The winter holiday season is slowly turning to its end, and perhaps not a moment too soon. Not that I didn't enjoy all the traveling and stuff - I certainly did and the time off was great - but the backlog is getting ridiculous. My Bugzilla review queue is at its all time high, there are about 150 reasonably important emails to be handled and quite a few other things to do before I'm back in normal operation.
A few quick notes from my holidays (and the books I read):
Pelican Brief was decent. I still need to read a few more books from the Clancy/Grisham/etc. clan to be actually able rank them, but I look forward to it. Some light literature was a nice break from the routine. Well, how about the more routine IT stuff then?
Writing Secure Code is a must read for everybody in software development. Despite being Windows-oriented, many of the concepts described in the book contribute to a healthy generic understanding of many security issues. Fully reading and understanding the book would take weeks, but even a few hours of browsing it will give you many good ideas on improving the security and privacy aspects of your application. Definitely recommended.

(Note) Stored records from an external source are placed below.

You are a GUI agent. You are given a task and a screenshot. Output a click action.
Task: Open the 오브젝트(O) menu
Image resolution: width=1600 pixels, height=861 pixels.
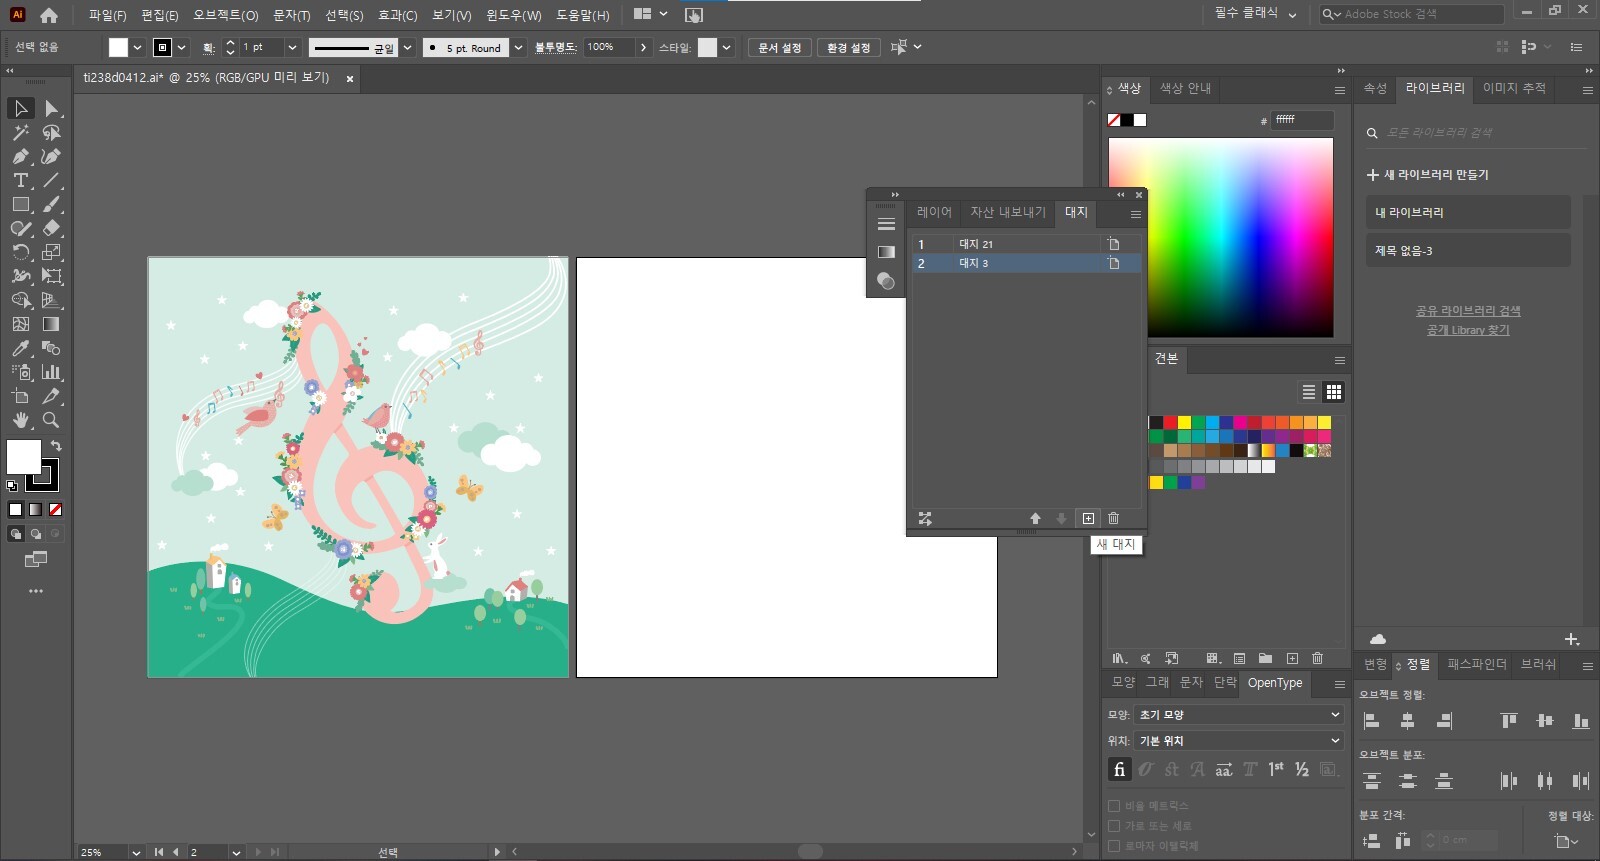point(225,15)
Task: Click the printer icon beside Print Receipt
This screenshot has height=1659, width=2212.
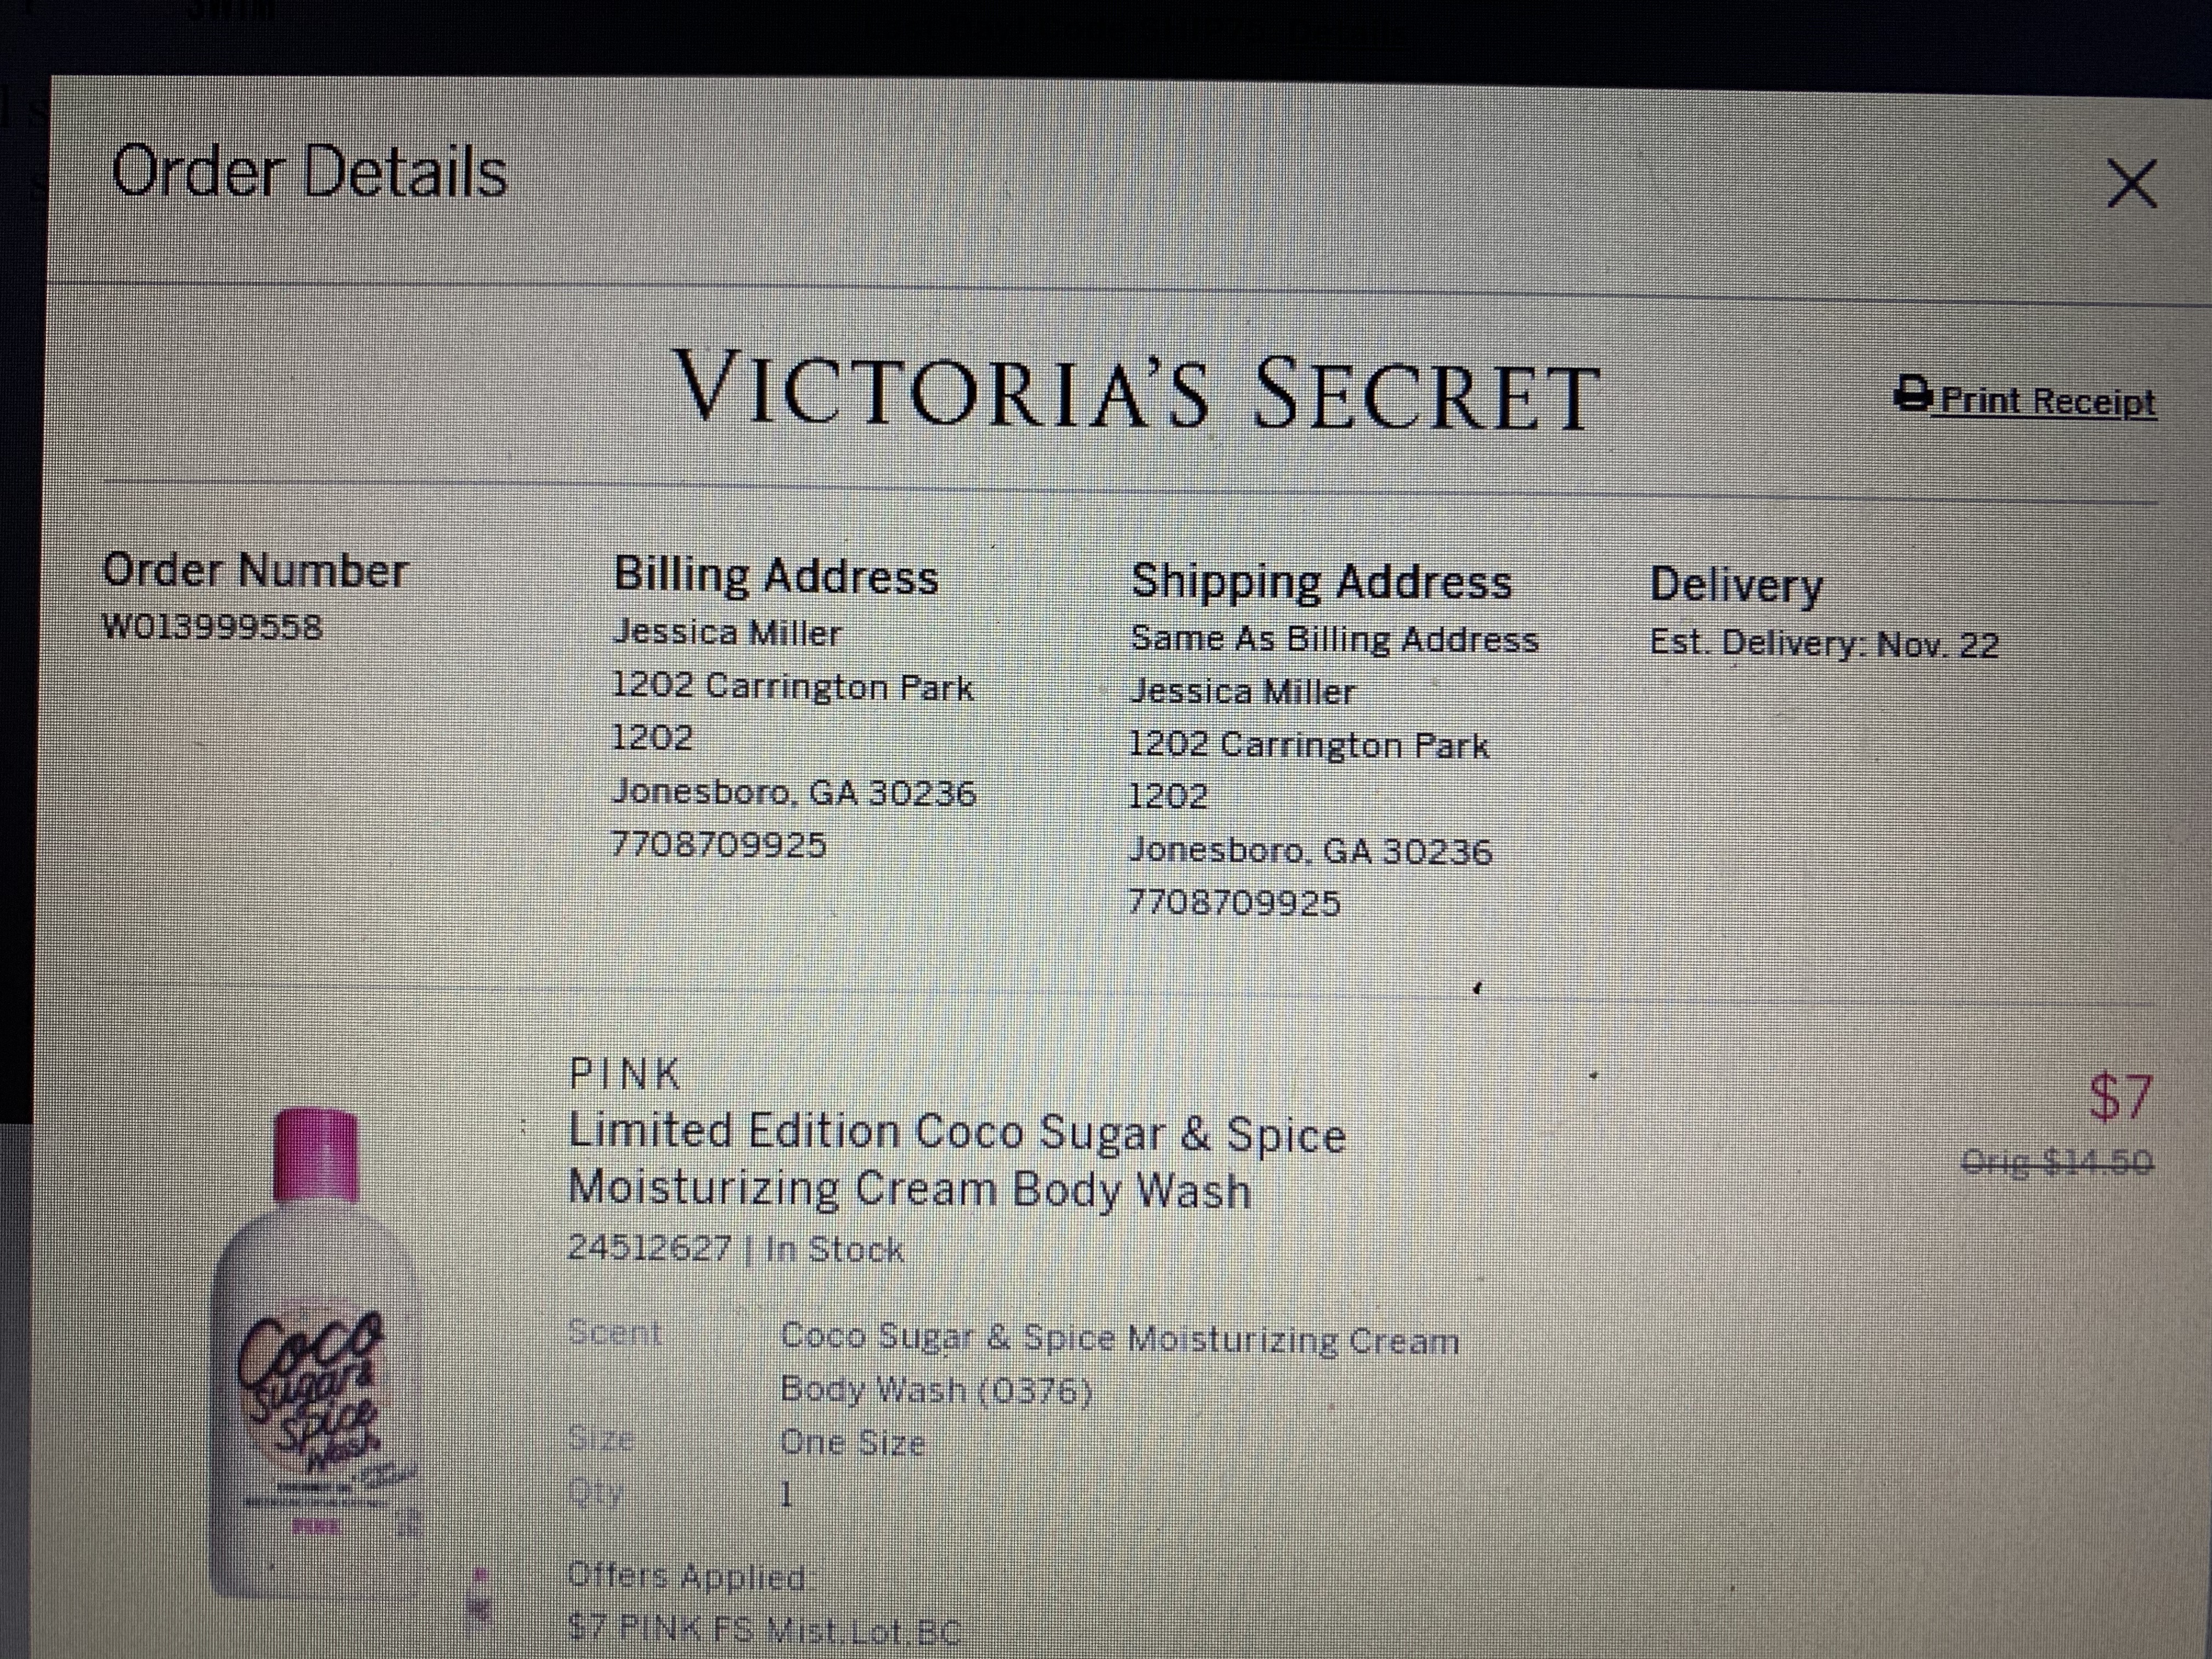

UML Distilled, 3rd Ed. was another interesting read. I wouldn't embrace it as warmly as I did for the security book, but a good read nonetheless. The innate heaviness of UML gets thrown away on the introductory pages, and the book itself is a critical overview of the most useful elements of UML. Well, that's certainly something different from the usual reference-tomes. If you already know how to model things and want to do it in UML, read this. If you don't, you'll need additional guidance - this is not a "learn how to model using UML in 21 days" book.
And finally, a realization dawned during one particularly nice and sunny winter day: I really should blog more. It's not about being able to write more things for you to read, but rather about having the reason and the context to think and re-think the daily dilemmas in life. I spent years convincing myself that thinking is actually work at its best, and it's perfectly fine to spend time just milling things over (instead of producing an instant concrete result). Next I need to convince myself that thinking tools - such as this blog - are an equally acceptable way of promoting happiness and efficiency.